The authors declare that they have no competing interests.
KLS had the main responsibility for conception and design, acquisition of data, analysis and interpretation of data in addition to drafting the manuscript. MK contributed to the conception and design of the study, analysis and interpretation of data and revising the article critically. KE was involved in the analysis of data and in revising the article critically.
Many countries have passed laws giving patients the right to participate in decisions about health care. People with dementia cannot be assumed to be incapable of making decisions on their diagnosis alone as they may have retained cognitive abilities.
The purpose of this study was to gain a better understanding of how persons with dementia participated in making decisions about health care and how their family carers and professional caregivers influenced decision making.

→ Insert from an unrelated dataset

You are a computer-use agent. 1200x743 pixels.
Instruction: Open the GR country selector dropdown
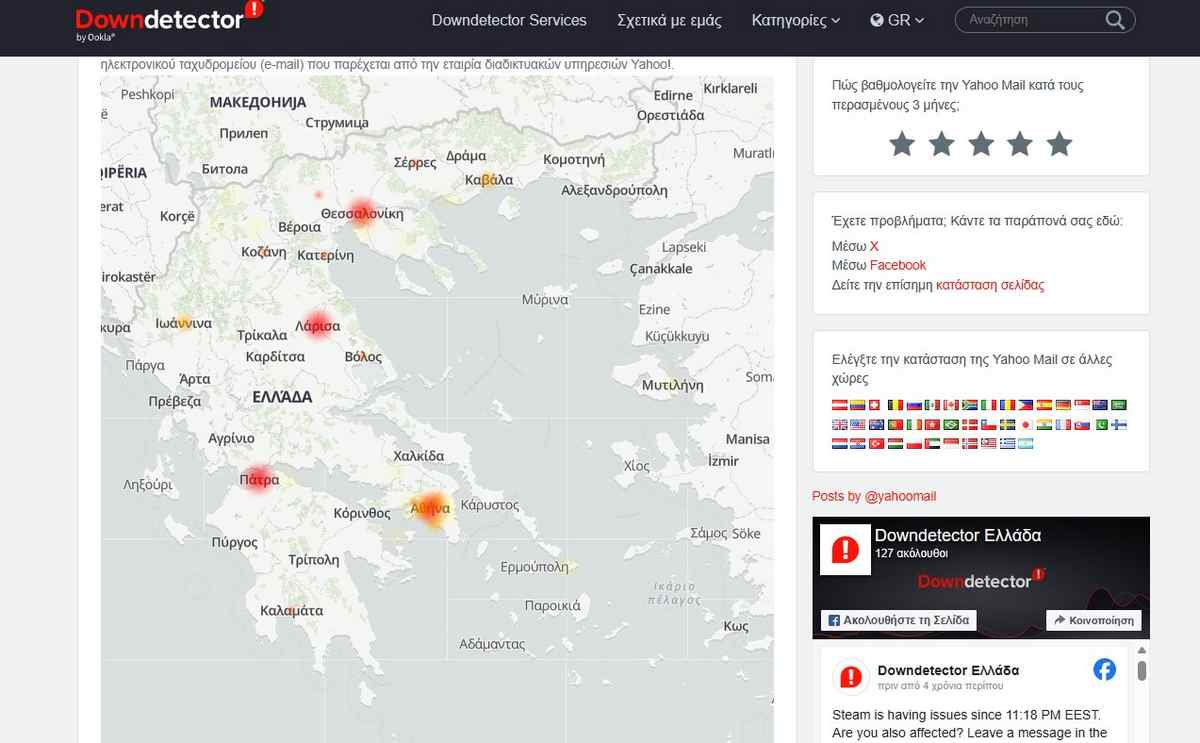pos(897,20)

This Norwegian study had a qualitative multi-case design. The triad in each of the ten cases consisted of the person with dementia, the family carer and the professional caregiver, in all 30 participants. Inclusion criteria for the persons with dementia were: (1) 67 years or older (2) diagnosed with dementia (3) Clinical Dementia Rating score 2, moderate dementia; (3) able to communicate verbally. The family carers and professional caregivers were then asked to participate.
A semi-structured interview guide was used in interviews with family carers and professional caregivers. Field notes were written after participant observation of interactions between persons with dementia and professional caregivers during morning care or activities at a day centre. How the professional caregivers facilitated decision making was the focus of the observations that varied in length from 30 to 90 minutes. The data were analyzed using framework analysis combined with a hermeneutical interpretive approach.
Professional caregivers based their assessment of mental competence on experience and not on standardized tests. Persons with dementia demonstrated variability in how they participated in decision making. Pseudo-autonomous decision making and delegating decision making were new categories that emerged. Autonomous decision making did occur but shared decision making was the most typical pattern. Reduced mental capacity, lack of available choices or not being given the opportunity to participate led to non-involvement. Not all decisions were based on logic; personal values and relationships were also considered.
Persons with moderate dementia demonstrated variability in how they participated in decision making. Optimal involvement was facilitated by positioning them as capable of influencing decisions, assessing decision-specific competence, clarifying values and understanding the significance of relationships and context.